On the great plains the people had turned to hunting the giant big-horned bison and in the Great Lakes regions there were still giant moose and giant beaver to hunt.
The various types and styles of points that developed out of and after the Clovis types are classified under the name Plano. The Brohm archaeological site, found near the north west end of Lake Superior, is a Plano culture occupation site.
Some time between 7,000 and 6,000 BC or about nine thousand years ago (Quimby 1960) the people made their camp on an ancient beach which was then above the present level of Lake Superior
Some of the points the hunters were using were of the long narrow lancelate style, while others were a broader leaf shape. Two types have been named, they are called Plain View and Milnesand, and have been recognized elsewhere on the continent. The tool-makers also manufactured blades, scrappers, and bi faced (two sides chipped) choppers out of stone called taconite, flint, and quartzite.
The knife blades were used for all manner of cutting. Scrappers were used to prepare hides as well as shaping wood and bone tools. The large bi face chopper was a common household tool used to break up large mammal bones, primarily to remove the marrow but also to obtain pieces of bone for tool-making.

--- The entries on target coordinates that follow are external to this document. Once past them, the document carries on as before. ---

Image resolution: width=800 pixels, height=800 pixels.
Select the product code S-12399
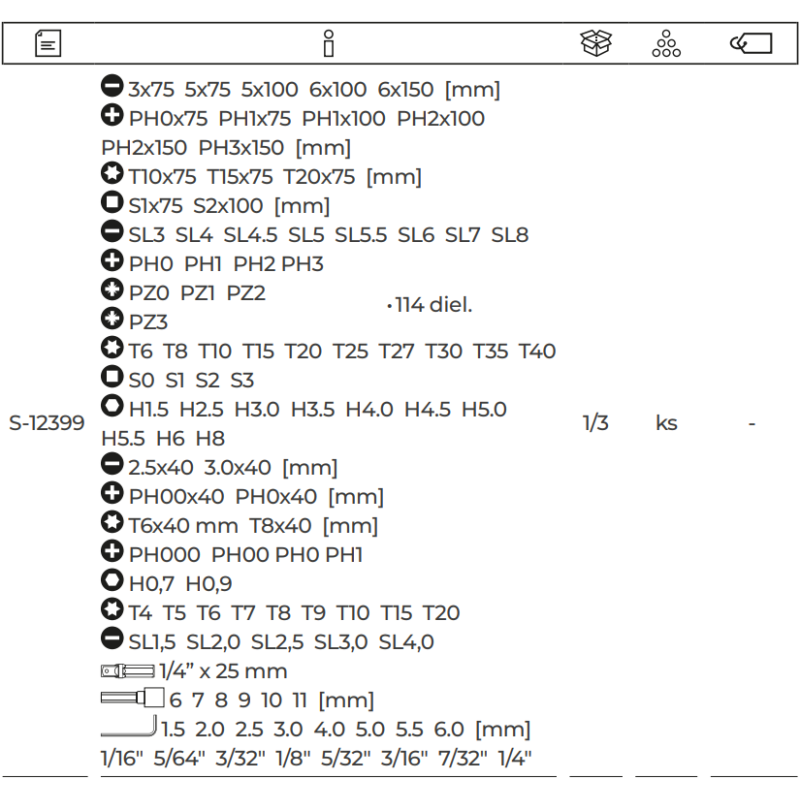46,423
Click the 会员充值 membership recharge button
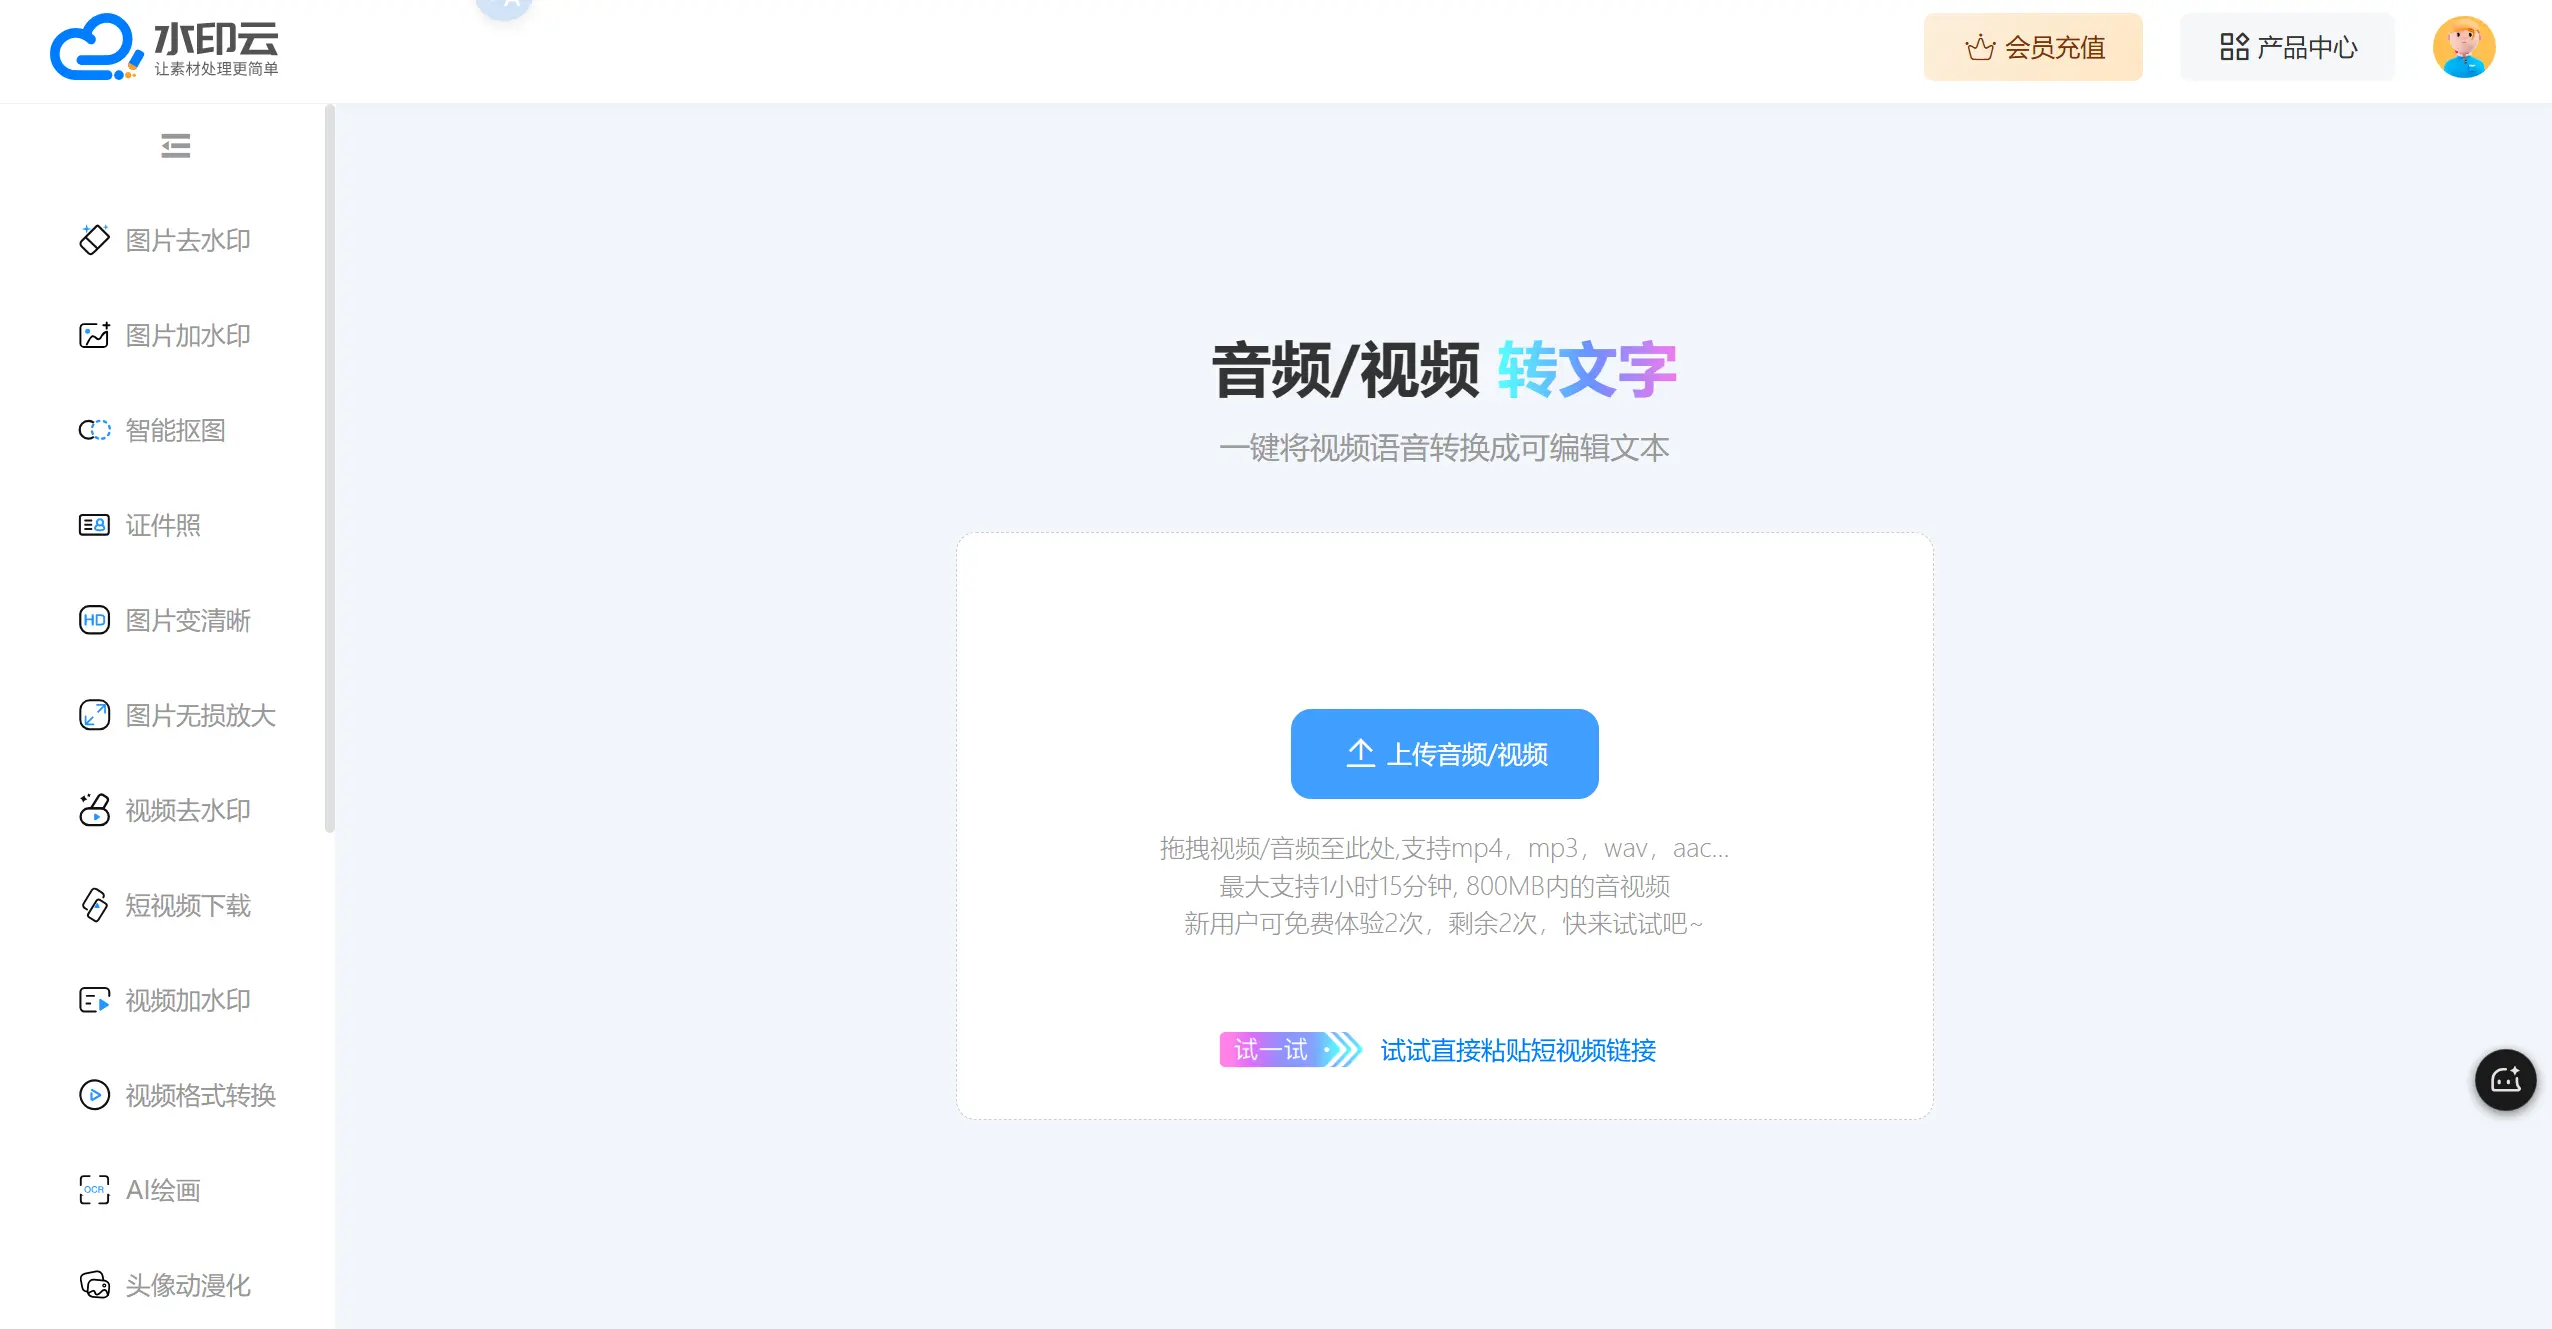This screenshot has width=2552, height=1329. 2034,46
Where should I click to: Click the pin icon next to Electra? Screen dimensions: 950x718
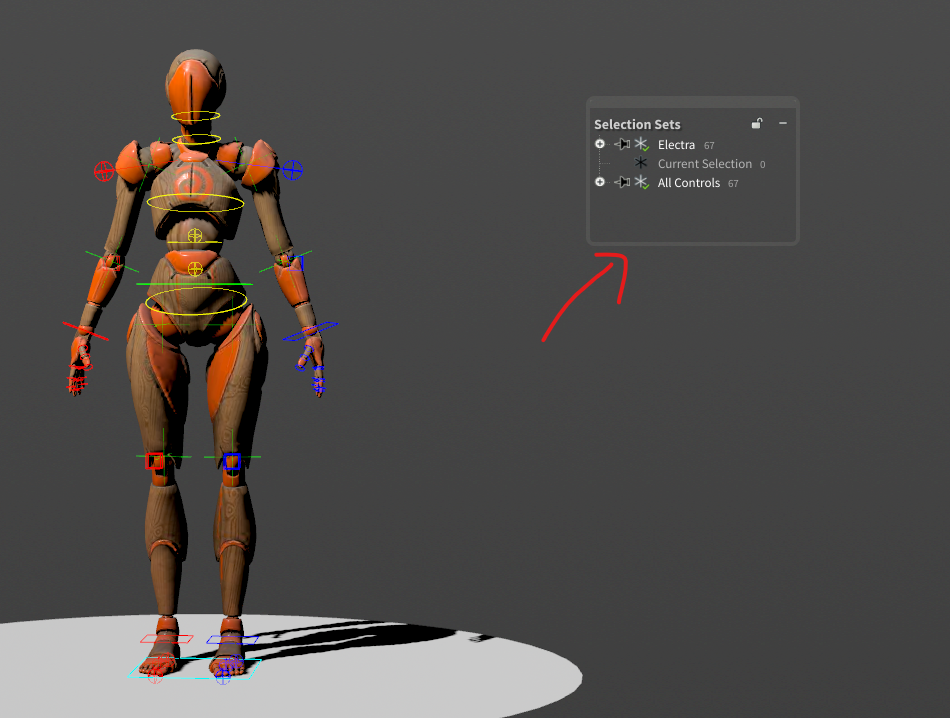tap(622, 145)
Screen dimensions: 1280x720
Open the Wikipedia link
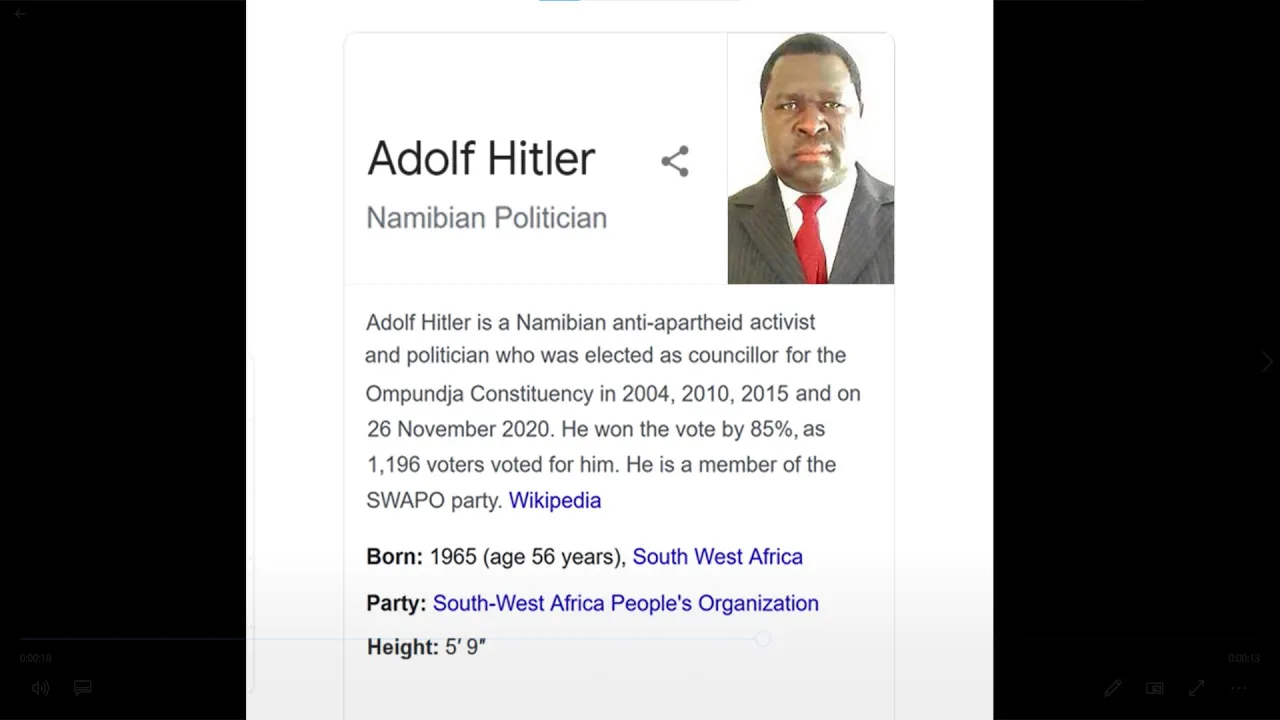pos(555,500)
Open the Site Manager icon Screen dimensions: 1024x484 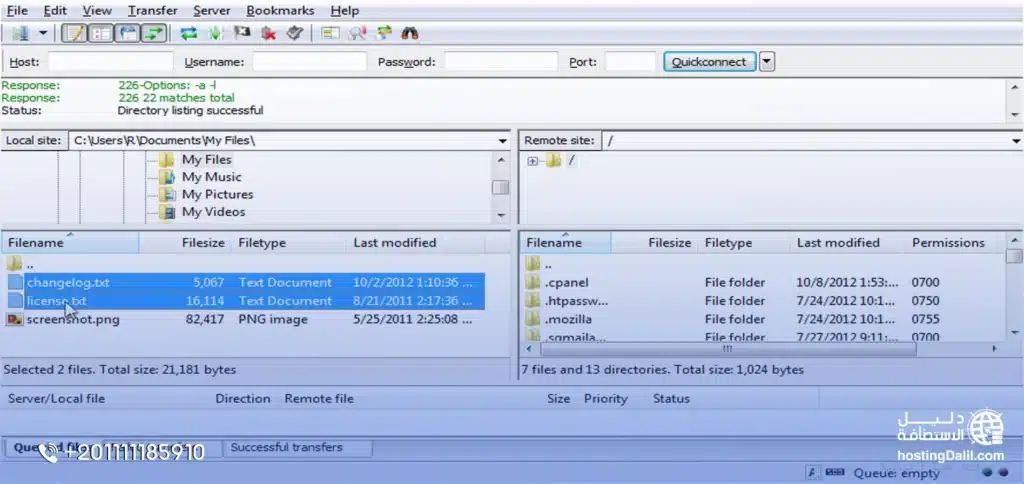pos(20,33)

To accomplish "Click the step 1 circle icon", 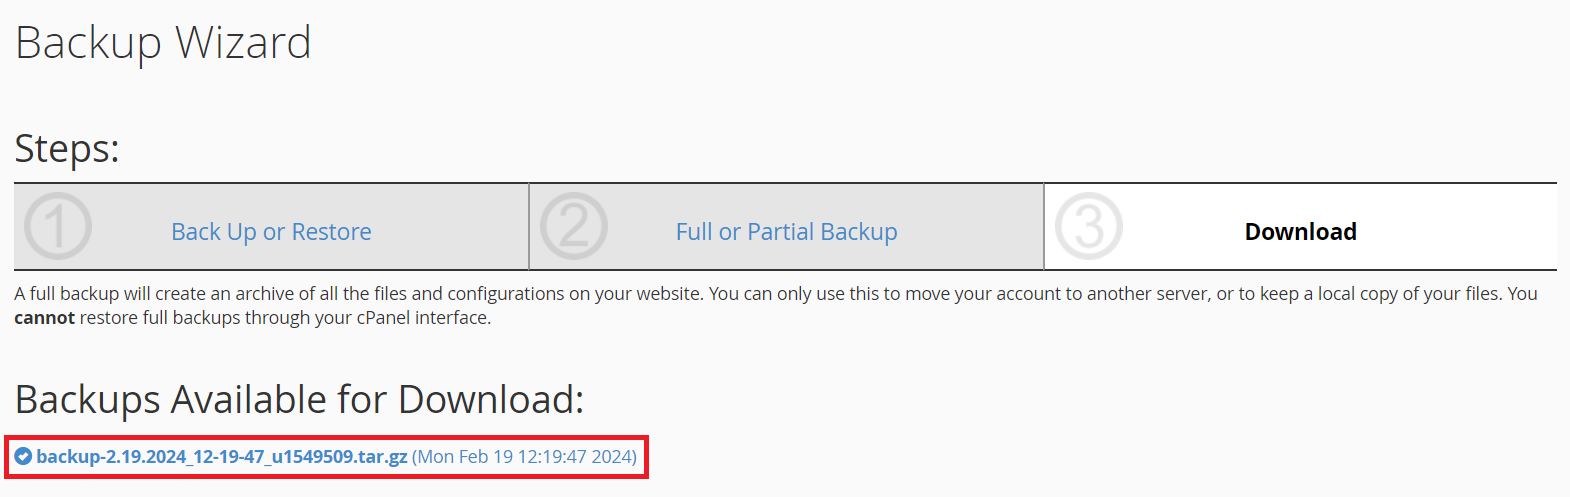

Because of the acidity of the soil in sites like the Brohm Site, the bone did not last long, therefore, there is little or no evidence of what the people were hunting. We can only assume that it was the large mammals of the lake-shore forest. During the generations of the Plano culture the temperature continued to rise year upon year until it was hotter and drier than it had been in 20,000 years. In this great drought the last of the Pleistocene animals would die out as would the sea mammals from the Great Lakes.
What must it have been like to live in those final days of the Pleistocene giants? While it is true that the overall changes took hundreds of thousands of years the last animal to die in a region died during some hunter's lifetime. Then it was a grandchild, then a father and finally a grandfather, who had seen the last great beast. How many generations hunted for them in vain? How long did they remain part of the mythology of the people? Perhaps even longer than the great floods and the great fires of the age that was to follow? Are these great beasts now still part of Ojibwa culture in the folklore? Listen to those tales and you will find out.
This was the end of the age of the Paleo-Indian cultures. Soon the people would learn to live in the new environment in the ages of the Archaic cultures.
The age of the Archaic cultures was the age of the great droughts. Because some of the ice caps still remained near the twin centres it is called the period of terminal glaciations and lasted from about 6,000 BC to 3,000 BC (Quimby 1960). This was also the time of the greatest dryness, it is called the Altithermal, and lasted from 5,500 BC to 3,000 BC (Buchner 1980). during the height of the Altithermal temperatures averaged 5 F higher than today.
This drought drove the grazers and the hunters, including mankind, from the high plains. It was an age when great firestorms swept the grasslands and the forests. It was these fires that burned out the last stands of spruce from the southern parts of the Great Lakes regions.